Artist Victoria DeBlassie | Spagyric viscosities.

VISCOSITA’ SPARIGICHE (SPAGYRIC VISCOSITIES)

DeBlassie, for years, has been exploring the permutable and astatic nature of material intended for mass consumption and assumed to have a lateral, linear and static lifespan, that is, born to be used then consumed then wasted. What interests Victoria in these materials is the opposite, the fact that they exist within a spectrum of transmogrifications and transmutations, from one stage to another.
DeBlasslie, instead, identifies and highlights the protean nature of the material, in this case the orange peel, the fluid nature of the orange peel in its various stages of being. Emphasizing within each physical phase a historical, philosophical, and environmental period that exists within to complicate the narrative, all of which DeBlassie will showcase here at Finestreria.

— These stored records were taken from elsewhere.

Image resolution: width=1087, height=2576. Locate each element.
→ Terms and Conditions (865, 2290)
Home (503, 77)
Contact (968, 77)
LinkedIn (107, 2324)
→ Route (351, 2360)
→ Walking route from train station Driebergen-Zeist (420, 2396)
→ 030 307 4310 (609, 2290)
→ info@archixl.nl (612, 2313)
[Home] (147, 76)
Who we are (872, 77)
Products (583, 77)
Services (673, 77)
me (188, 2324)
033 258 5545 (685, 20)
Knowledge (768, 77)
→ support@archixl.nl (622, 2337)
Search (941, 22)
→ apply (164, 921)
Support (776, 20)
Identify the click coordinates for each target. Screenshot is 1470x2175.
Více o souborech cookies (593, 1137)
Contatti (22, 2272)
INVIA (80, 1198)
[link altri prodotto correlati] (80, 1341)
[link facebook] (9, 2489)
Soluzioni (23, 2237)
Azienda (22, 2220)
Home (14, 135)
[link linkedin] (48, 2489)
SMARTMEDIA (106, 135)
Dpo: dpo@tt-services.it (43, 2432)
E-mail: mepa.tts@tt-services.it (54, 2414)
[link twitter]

Broken down into states of matter, all three major forms will be on display, from gas to solid to liquid, all represented by a varied way of dealing and working with citrus peel. The orange peel in its gaseous state, that is, fragrant and aromatic, something to be seen and felt in the air, olfactorily; and then there will be the solid form of the orange peel, the skin reprocessed, layered and laminated to be made permanent and perpetually fresh, a building material, a “plypeel.” and finally, there will be the liquid form, the cascading flow of orange peels designed to represent an enormously flowing waterfall full of effluent life, citing the waterfalls of Renaissance gardens, at a time when this fruit was rare and thus had great importance only to diminish in value over time later because of its ubiquity.
In the midst of all this there will be orange peel like dust, somewhere between a solid and a gas, which will occupy an interstitial space, a purely ephemeral entity, a little bit like the role of oranges in general in this world, a heterochromatic fruit, that somehow unites all its states.